Regents learn of increased fall enrollment, buy $365,000 property

Tessa Duvall

It was a full agenda for WKU’s third quarterly Board of Regents meeting on Friday.

The board was given several presentations by administrators and other officials, approved the purchase of property to add to the University Farm and even looked to modify the way it operates.

Enrollment at WKU up by 200 students for fall 2011

The new associate vice president for Enrollment Management, Brian Meredith, was on hand to issue the annual enrollment report.

For the upcoming fall semester, enrollment at WKU is up about 200 students total, Meredith said, which he considers to be “pretty solid.”

There are about 3,039 freshmen enrolled at WKU for the fall, he said. Gordon Emslie, provost and vice president for Academic Affairs, added that sophomore numbers are low, which is a concern, but there is an increase in junior and senior retention.

“This is very encouraging,” Emslie said.

Meredith also said he plans to work with the Navitas program to “get those numbers up quickly.”

Faculty Regent Patricia Minter asked for an update regarding low Navitas enrollment.

Navitas, a company that places foreign students into universities abroad, and WKU signed a 10-year contract in January 2010 that aims to expand the university’s international community.

Meredith said some Navitas students aren’t yet reenrolled for the fall, so they are yet to be counted in final numbers.

President Gary Ransdell added that first-year Navitas students are a part of the Pathways program, and during this year, the company and WKU split tuition revenue. During the second year, the university gets all of the revenue from the students and counts the student as enrolled at WKU.

Ransdell added that he is anxious to see the number of Navitas students at WKU increase.

Minter was also provided an update about on-campus housing by Howard Bailey, vice president for student affairs.

“If we open today, we would house all of our students we have applications for,” he said.

Some students would share rooms with their resident assistants until after the first week, at which point they would then be moved into rooms of students that don’t show up on campus. Bailey said this is referred to as 105 percent occupancy because the additional bed in the RA room is not typically occupied.

“We’re on track,” Bailey said. “It’s an interesting process each fall, juggling and knowing.”

Purchase of $365,000 property

The WKU Board of Regents on Friday also approved the purchase 1210 Bennett Lane for $365,000.

The 24.15 acre property is adjacent to the University Farm, and has a home, attached garage, cottage, log house and a wood and metal panel storage barn located on the lot, according to agenda materials.

The property is surrounded on three sides by the farm, and the Agriculture Department has wanted the property for future plans, President Gary Ransdell said at the meeting.

“This is property we’ve coveted for some time,” he said.

Blaine Ferrell, dean of the Ogden College of Science and Engineering, said the buildings on the property are in good shape and will remain in place.

Possibilities for the property include tourism to the log cabin, a restaurant featuring foods grown at the farm, musket-building workshops and a kiln for the art department in the Potter College of Arts and Letters.

Minter questioned the university’s confidence to go through with the purchase given there could be potentially challenging financial times ahead.

Ransdell said the funds for the purchase will come from the university reserve.
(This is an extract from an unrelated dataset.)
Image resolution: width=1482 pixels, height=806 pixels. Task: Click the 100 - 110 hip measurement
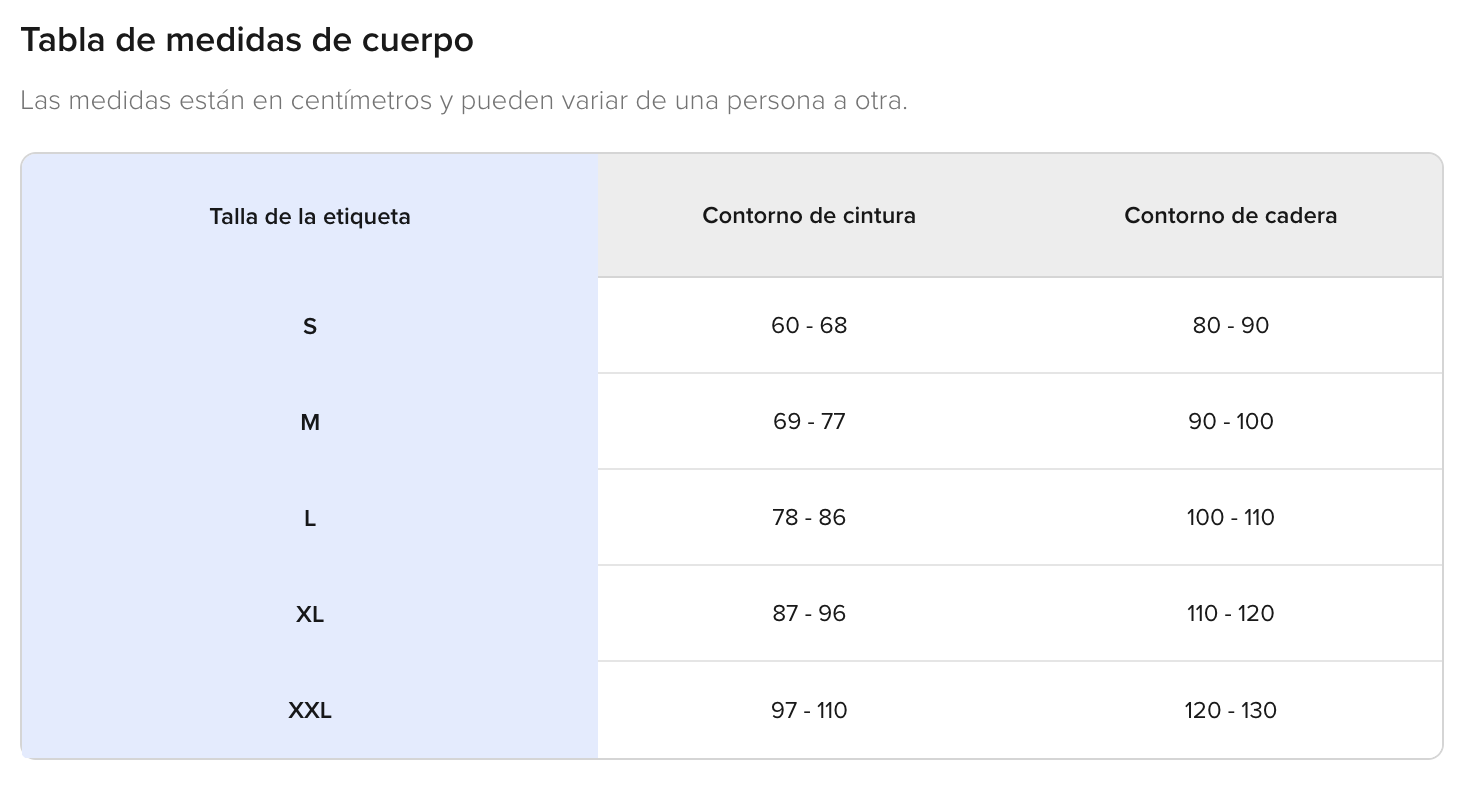tap(1230, 517)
He added that it would be a mistake to let the property fall into someone else’s hands.

After the meeting, Ann Mead, vice president for Finance and Administration, said WKU keeps about $3 million in a reserve to be used in the event of an unanticipated emergency or opportunity.
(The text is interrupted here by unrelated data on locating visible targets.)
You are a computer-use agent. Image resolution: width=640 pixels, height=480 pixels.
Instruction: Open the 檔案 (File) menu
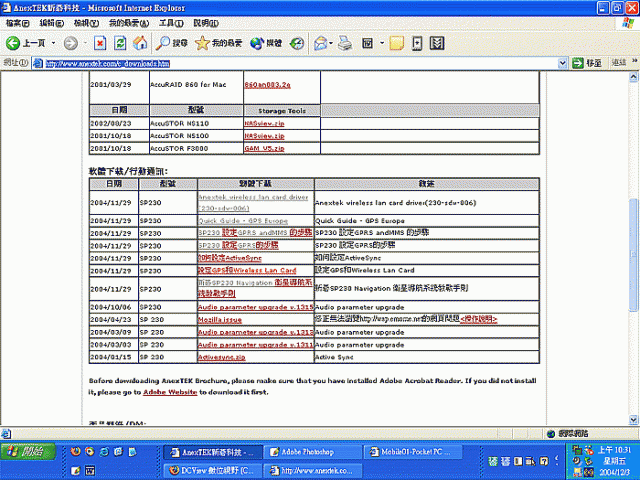tap(17, 22)
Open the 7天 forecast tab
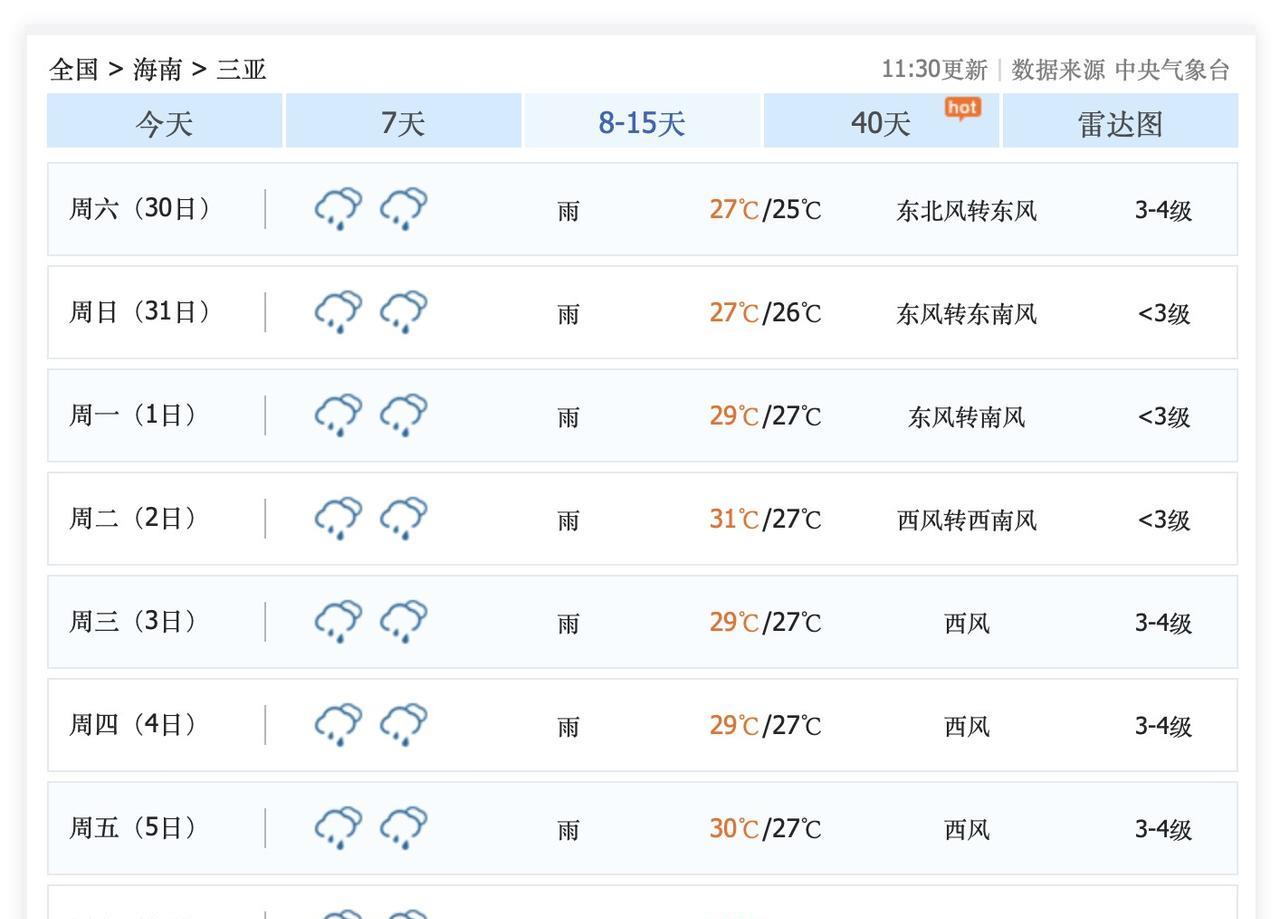Image resolution: width=1280 pixels, height=919 pixels. point(403,123)
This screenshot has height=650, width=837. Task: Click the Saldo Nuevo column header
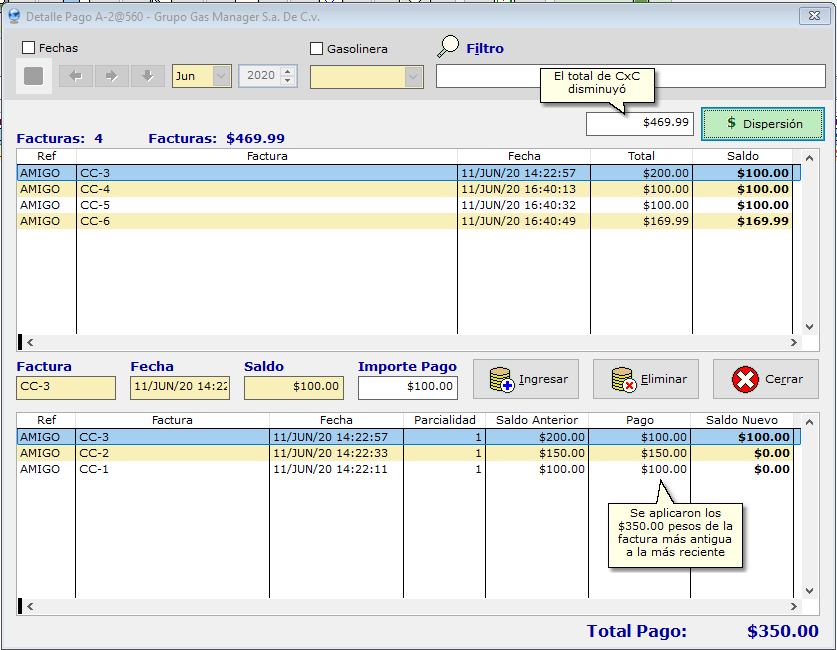pos(741,420)
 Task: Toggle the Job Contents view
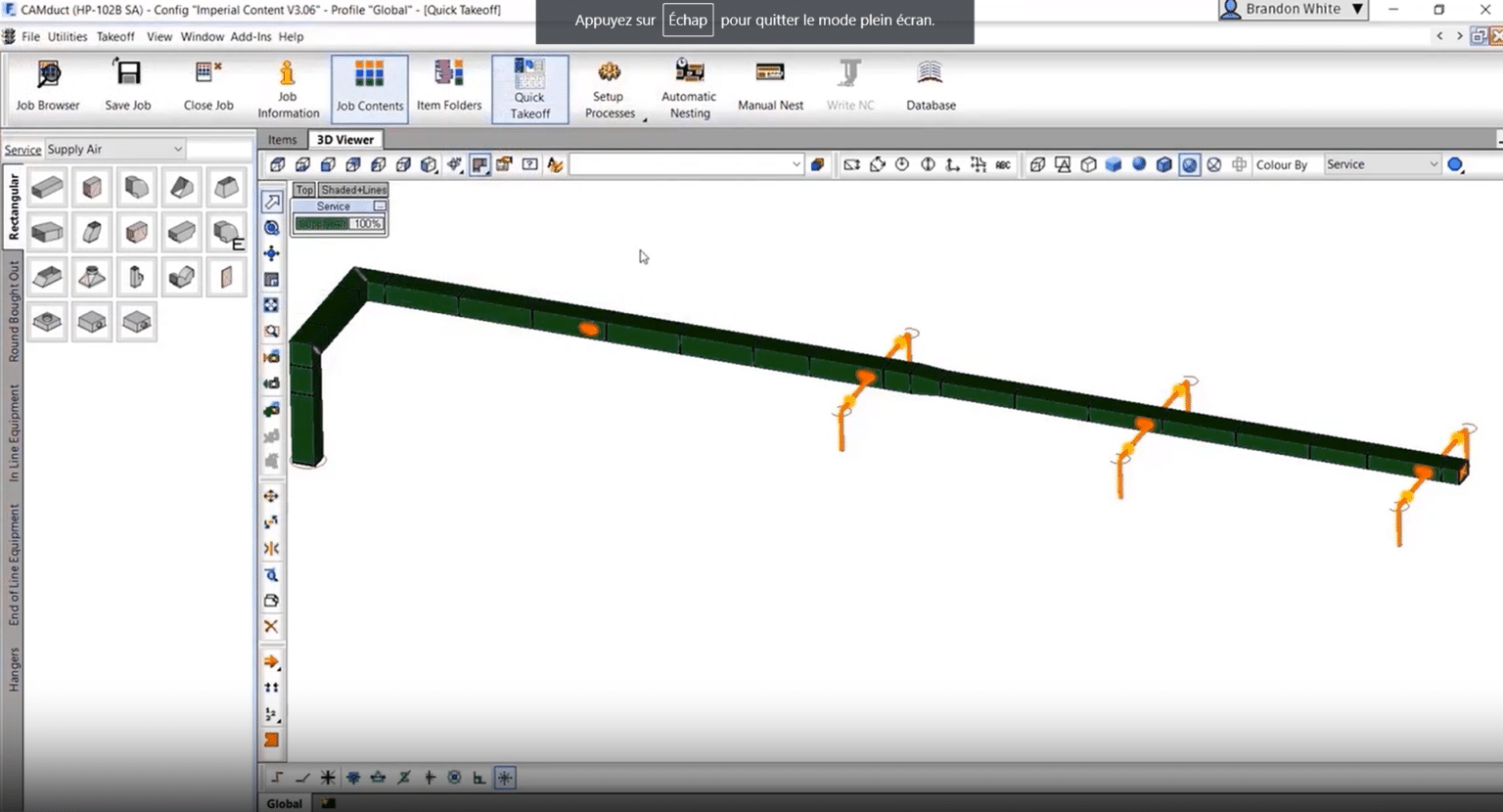tap(369, 88)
When more funds become available, it will replenish the balance in the reserve, Mead said, although she doesn’t know for sure when this will occur.

Meyers proposes term limits for faculty, staff Regents

The first reading of proposed revisions to the bylaws of the Board of Regents was approved at the meeting on Friday. The possible revisions make no major changes to the way the board currently operates.

If the changes pass a second reading, the bylaws must be reviewed no less than every five years, which Minter said was especially important.

Regents Jim Meyer, former chair of the board, suggested that there also be term limits for the faculty and staff Regents to align with the six-year limit other Regents serve.

The faculty Regent and staff Regent are each elected by their peers. With the exception of the student Regent, who is the acting Student Government Association president, the rest of the Regents are appointed by the governor. Faculty and staff Regents can currently serve for as long as they are reelected, Meyer said.

Meyer did not make a motion to change the bylaws to impose term limits.

Friday’s meeting was the last for Regent Yevette Haskins, who served six years on the board. She will be replaced by Cynthia Harris of Louisville who will serve for a term expiring June 30, 2017.